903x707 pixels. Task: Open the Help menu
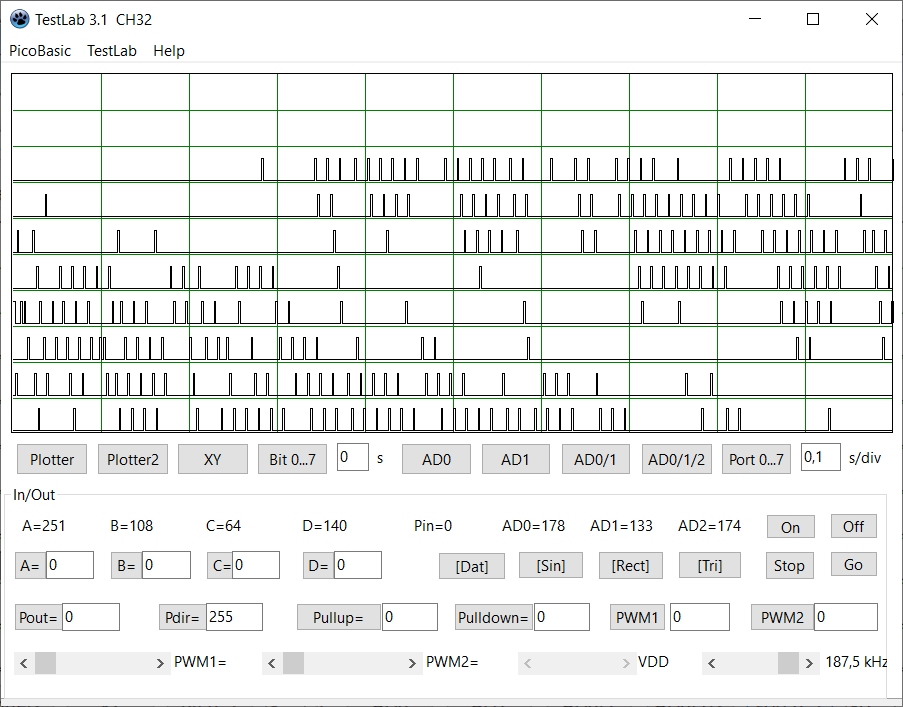(169, 51)
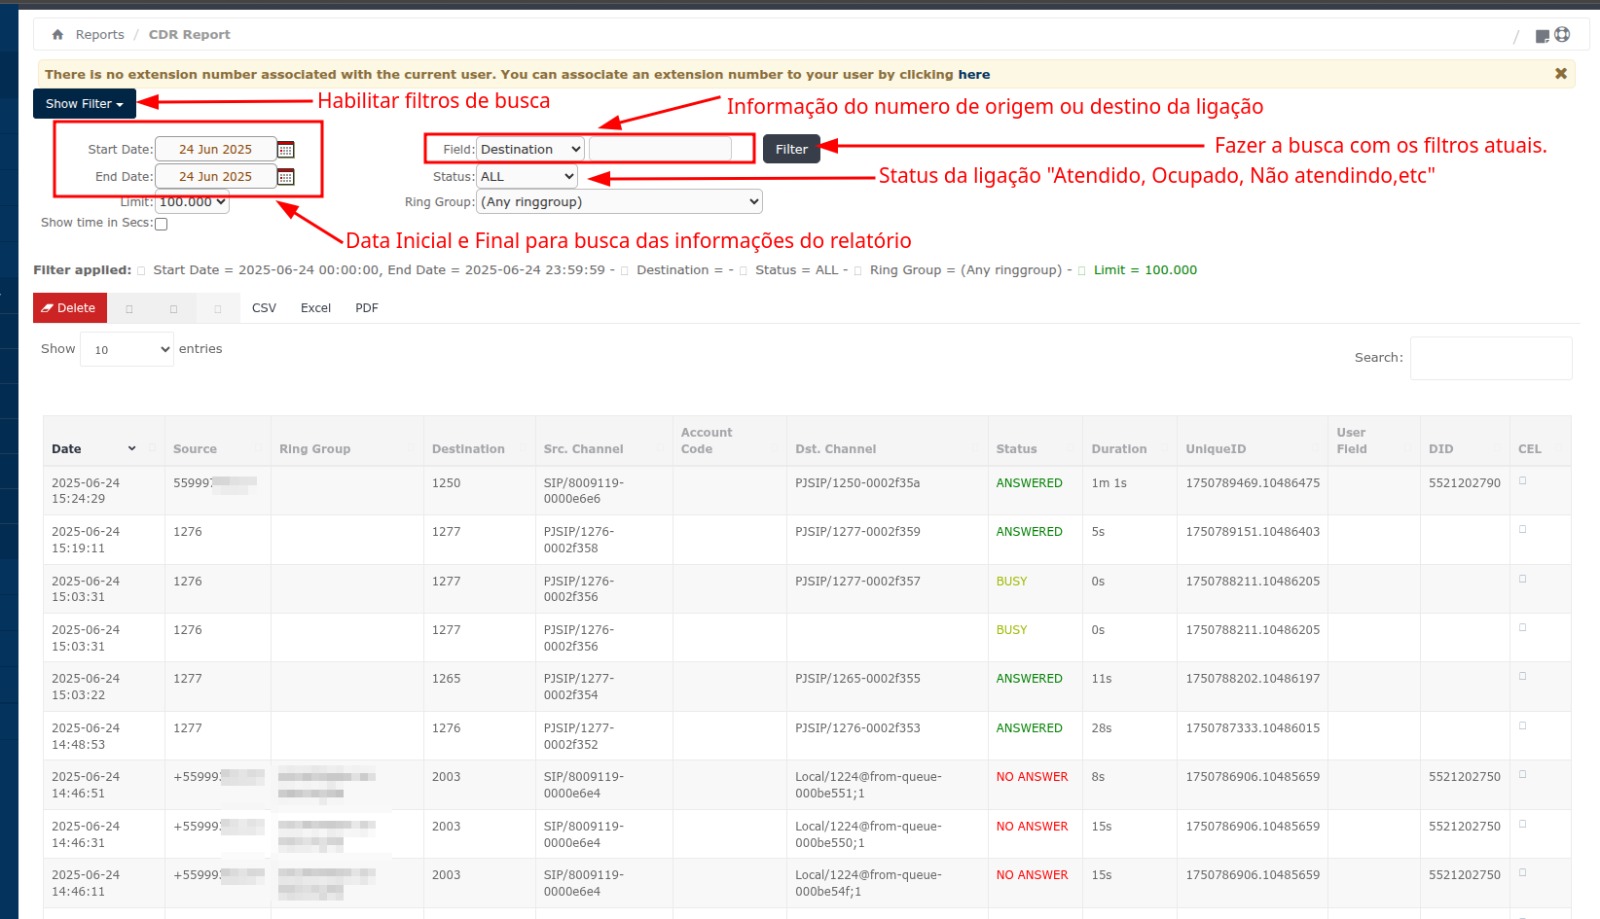The image size is (1600, 919).
Task: Tick CEL checkbox for 15:24:29 call row
Action: tap(1522, 481)
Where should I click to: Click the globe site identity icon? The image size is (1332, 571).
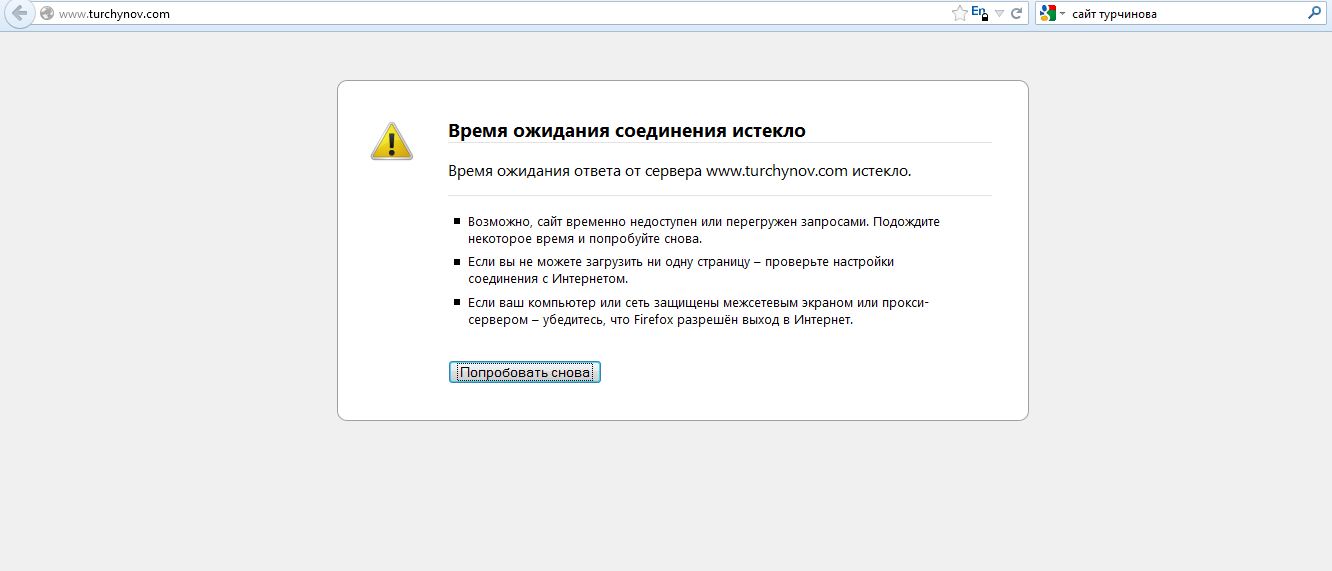tap(46, 14)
# # #
* _What the exercise asks_
Your task is an exact transcription of all the data, minus the pictures.

* _Result of the exercise_
903x707 pixels. Task: Open the Help menu
(169, 51)
The image size is (1600, 919).
Task: Tick CEL checkbox for 15:24:29 call row
Action: tap(1522, 481)
Where should I click to: Click the globe site identity icon? The image size is (1332, 571).
tap(46, 14)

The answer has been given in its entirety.